Learning the Structure of Any Hamiltonian from Minimal Assumptions

We study the problem of learning an unknown quantum many-body Hamiltonian $H$ from black-box queries to its time evolution $e^{-\mathrm{i} H t}$. Prior proposals for solving this task either impose some assumptions on $H$, such as its interaction structure or locality, or otherwise use an exponential amount of computational postprocessing. In this paper, we present algorithms to learn any $n$-qubit Hamiltonian, which do not need to know the Hamiltonian terms in advance, nor are they restricted to local interactions.
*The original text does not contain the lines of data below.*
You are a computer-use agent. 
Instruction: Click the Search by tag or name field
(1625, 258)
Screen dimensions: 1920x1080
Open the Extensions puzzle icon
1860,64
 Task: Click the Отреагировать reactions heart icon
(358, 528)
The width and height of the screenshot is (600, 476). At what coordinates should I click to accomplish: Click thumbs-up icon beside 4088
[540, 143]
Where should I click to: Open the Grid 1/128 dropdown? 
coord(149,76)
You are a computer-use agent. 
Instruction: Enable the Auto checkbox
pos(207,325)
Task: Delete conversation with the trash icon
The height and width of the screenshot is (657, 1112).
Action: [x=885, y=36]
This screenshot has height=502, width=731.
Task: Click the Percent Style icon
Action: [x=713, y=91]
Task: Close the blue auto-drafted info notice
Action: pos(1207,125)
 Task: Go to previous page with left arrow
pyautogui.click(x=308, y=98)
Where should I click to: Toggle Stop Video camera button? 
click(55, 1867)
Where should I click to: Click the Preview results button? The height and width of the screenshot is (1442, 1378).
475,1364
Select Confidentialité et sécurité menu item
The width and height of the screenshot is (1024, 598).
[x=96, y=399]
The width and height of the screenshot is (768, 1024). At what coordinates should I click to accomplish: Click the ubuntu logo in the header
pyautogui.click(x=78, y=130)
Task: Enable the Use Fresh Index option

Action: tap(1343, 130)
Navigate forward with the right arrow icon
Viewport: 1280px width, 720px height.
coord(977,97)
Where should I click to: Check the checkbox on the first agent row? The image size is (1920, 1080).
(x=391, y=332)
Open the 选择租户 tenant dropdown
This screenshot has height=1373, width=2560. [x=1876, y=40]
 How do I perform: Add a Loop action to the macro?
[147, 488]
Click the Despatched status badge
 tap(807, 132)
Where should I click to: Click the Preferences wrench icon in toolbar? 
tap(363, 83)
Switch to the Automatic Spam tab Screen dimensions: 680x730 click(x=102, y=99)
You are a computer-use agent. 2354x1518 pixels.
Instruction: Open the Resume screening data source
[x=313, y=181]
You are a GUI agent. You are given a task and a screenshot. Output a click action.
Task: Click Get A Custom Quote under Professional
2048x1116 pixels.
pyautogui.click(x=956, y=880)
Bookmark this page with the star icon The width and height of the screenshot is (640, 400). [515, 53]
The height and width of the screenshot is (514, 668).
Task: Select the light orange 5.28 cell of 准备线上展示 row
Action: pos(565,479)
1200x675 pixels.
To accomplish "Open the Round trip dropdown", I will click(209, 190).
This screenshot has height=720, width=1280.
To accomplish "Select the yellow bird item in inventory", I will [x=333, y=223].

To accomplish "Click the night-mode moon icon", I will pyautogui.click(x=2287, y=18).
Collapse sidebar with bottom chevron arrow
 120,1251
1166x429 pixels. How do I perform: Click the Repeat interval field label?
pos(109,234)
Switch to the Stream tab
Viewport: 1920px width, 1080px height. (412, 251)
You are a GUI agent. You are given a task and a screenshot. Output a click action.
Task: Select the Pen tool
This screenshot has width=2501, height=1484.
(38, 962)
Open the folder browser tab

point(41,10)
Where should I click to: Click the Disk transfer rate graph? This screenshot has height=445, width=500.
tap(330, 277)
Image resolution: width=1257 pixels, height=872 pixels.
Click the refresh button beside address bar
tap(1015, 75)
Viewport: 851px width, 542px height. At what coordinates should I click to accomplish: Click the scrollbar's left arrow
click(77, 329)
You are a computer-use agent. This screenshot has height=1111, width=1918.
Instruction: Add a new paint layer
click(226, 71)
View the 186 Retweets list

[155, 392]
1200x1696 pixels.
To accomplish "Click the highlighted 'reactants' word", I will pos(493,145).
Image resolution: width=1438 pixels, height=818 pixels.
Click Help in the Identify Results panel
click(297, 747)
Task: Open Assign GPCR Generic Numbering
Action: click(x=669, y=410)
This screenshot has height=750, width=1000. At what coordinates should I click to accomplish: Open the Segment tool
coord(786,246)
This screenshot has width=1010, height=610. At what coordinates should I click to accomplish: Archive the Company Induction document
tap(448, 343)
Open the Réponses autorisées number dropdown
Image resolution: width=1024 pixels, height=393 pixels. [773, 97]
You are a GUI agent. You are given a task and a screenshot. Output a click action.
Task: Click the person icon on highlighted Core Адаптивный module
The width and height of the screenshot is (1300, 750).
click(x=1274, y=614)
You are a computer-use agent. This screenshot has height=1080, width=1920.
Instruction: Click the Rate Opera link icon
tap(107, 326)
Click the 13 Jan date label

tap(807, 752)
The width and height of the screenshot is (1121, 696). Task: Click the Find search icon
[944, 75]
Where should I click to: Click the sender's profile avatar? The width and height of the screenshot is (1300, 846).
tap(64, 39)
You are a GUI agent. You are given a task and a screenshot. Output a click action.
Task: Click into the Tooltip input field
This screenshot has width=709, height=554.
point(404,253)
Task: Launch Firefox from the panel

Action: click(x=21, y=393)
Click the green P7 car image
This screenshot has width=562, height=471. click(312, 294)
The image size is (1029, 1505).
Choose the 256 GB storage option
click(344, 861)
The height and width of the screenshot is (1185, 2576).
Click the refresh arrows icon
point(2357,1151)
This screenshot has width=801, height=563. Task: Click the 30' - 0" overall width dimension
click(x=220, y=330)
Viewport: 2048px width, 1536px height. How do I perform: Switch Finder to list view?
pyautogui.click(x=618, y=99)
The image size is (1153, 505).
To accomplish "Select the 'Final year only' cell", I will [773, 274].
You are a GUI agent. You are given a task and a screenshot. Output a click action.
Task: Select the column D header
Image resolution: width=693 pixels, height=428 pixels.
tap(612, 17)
Our algorithms are efficient as long as the number of terms $m$ is polynomially bounded in the system size $n$. We consider two models of control over the time evolution: the first has access to time reversal (t < 0), enabling an algorithm that outputs an $ε$-accurate classical description of $H$ after querying its dynamics for a total of $\widetilde{\mathcal{O}}(m/ε)$ evolution time. The second access model is more conventional, allowing only forward-time evolutions; our algorithm requires $\widetilde{\mathcal{O}}(\|H\|^3/ε^4)$ evolution time in this setting. Central to our results is the recently introduced concept of a pseudo-Choi state of $H$. We extend the utility of this learning resource by showing how to use it to learn the Fourier spectrum of $H$, how to achieve nearly Heisenberg-limited scaling with it, and how to prepare it even under our more restricted access models.